Relevance for compliance training

Minority stakes will (and should) continue as a means for investment, as they:

  • Allow companies to collaborate strategically without triggering a full acquisition or merger;
  • May support joint R&D, co-development of products, or technology sharing, especially in the fast-moving start-up scene, in industries like IoT, biotech, or automotive, and in financial services;
  • And do so in a commercially less risky and more flexible manner than a merger.

While not leading to control, minority stakes are often secured through board positions and the like, and – as in the case of Delivery Hero and Glovo – they also allow a more cautious managerial decision-taking as to whether or not a more fulsome integration makes commercial sense over time.

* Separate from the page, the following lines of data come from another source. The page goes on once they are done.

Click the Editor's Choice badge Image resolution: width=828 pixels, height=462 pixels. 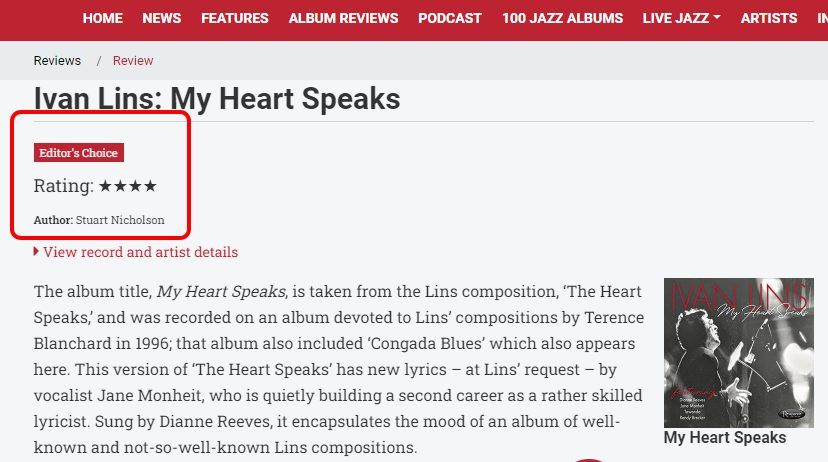pyautogui.click(x=79, y=153)
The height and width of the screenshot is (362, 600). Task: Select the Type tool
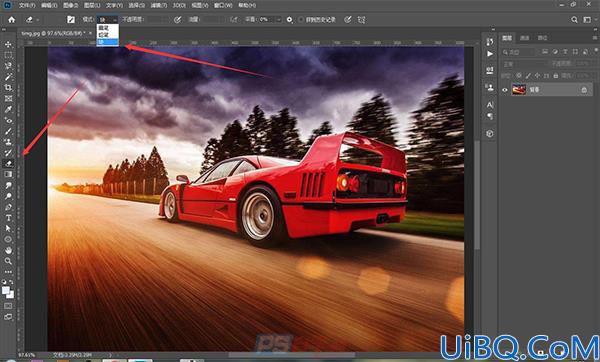click(8, 218)
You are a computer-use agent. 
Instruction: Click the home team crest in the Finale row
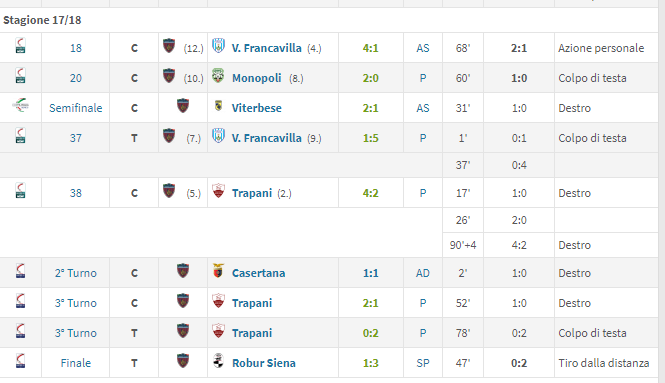point(183,361)
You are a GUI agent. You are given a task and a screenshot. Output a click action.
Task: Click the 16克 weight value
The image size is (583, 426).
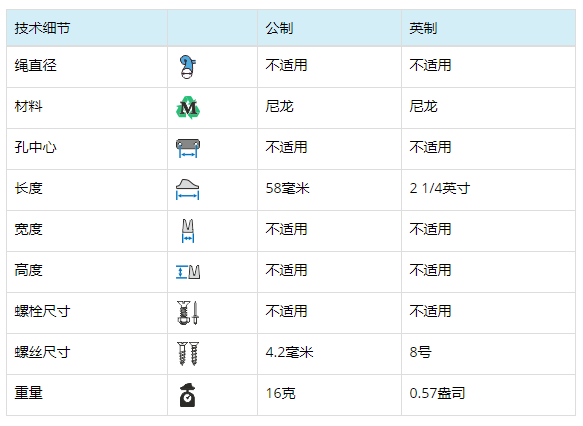[x=280, y=393]
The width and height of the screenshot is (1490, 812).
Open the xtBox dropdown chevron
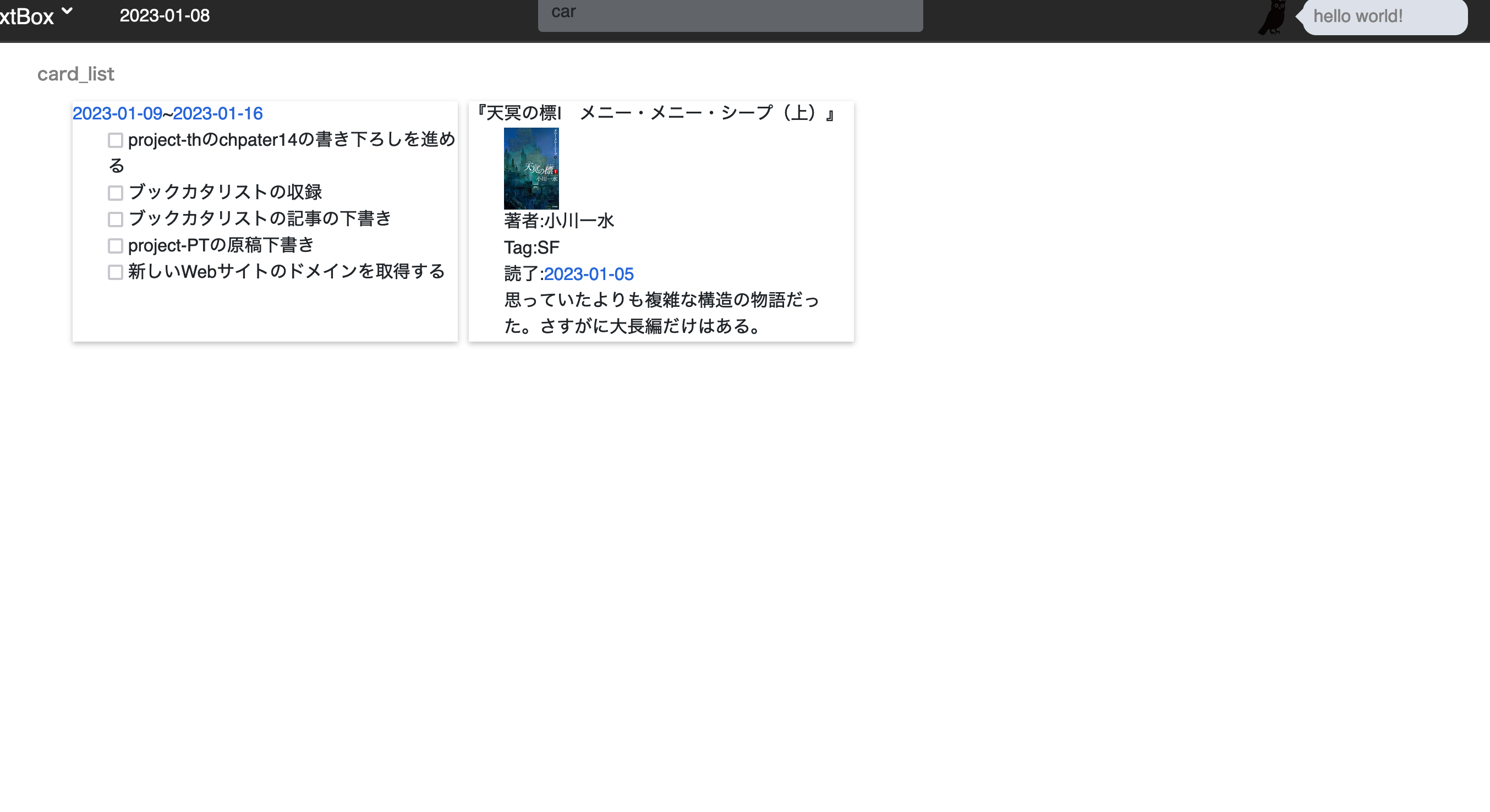[67, 11]
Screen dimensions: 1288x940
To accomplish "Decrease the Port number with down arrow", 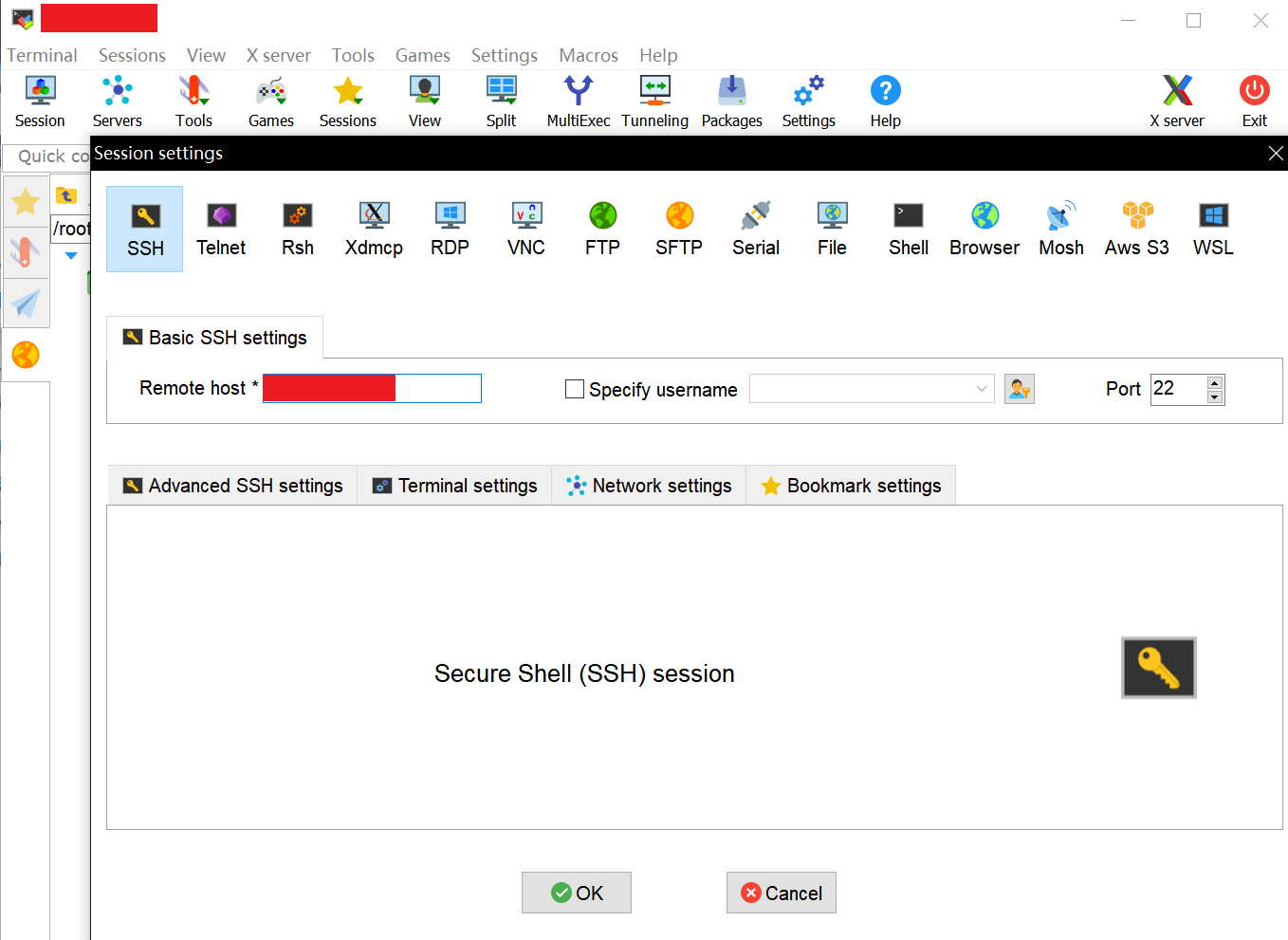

Where, then, is the antitrust limit of “co-opetition” (compare the book, same title, by Brandenburger and Nalebuff, 1996), or, how best to advise deal makers to put their minority stake in place without risking the EUR 329 million fine Delivery Hero and Glovo accrued on top of their investment?  Some key compliance pointers based on experience dealing with the general risks attached to sensitive information exchanges between competitors in the EU include:

  • Use strict clean team rules when negotiating;
  • Install clear and upfront protocols (ideally in the shareholders agreement) for the functioning of the board, the parameters of information to be discussed / not discussed within the remit of the minority stake, a “step out” process to avoid spoliation, etc.; and
  • Appoint individuals to board positions that are less likely to be at risk, and provide them with guardrails alike targeted compliance training and structural firewalls to lower exposure.

 

Afterthought: beware the social media treasure trove

For good measure, Delivery Hero also serves as a cogent reminder that social media / messaging services (alike WhatsApp, Telegram, Facebook Messenger) are no safe haven from antitrust enforcement.  If anything, Delivery Hero shows that ever since the Nexans judgment, EU regulators have become quite keen on getting their hands on private social media or personal messaging accounts of employees, when (also) used for business purposes.  As useful all-in-one compliance training illustrations go, also plenty of the evidence regarding market allocation and market entry in Delivery Hero initially stems from WhatsApp chats.


*All views are the author’s and do not represent those of clients.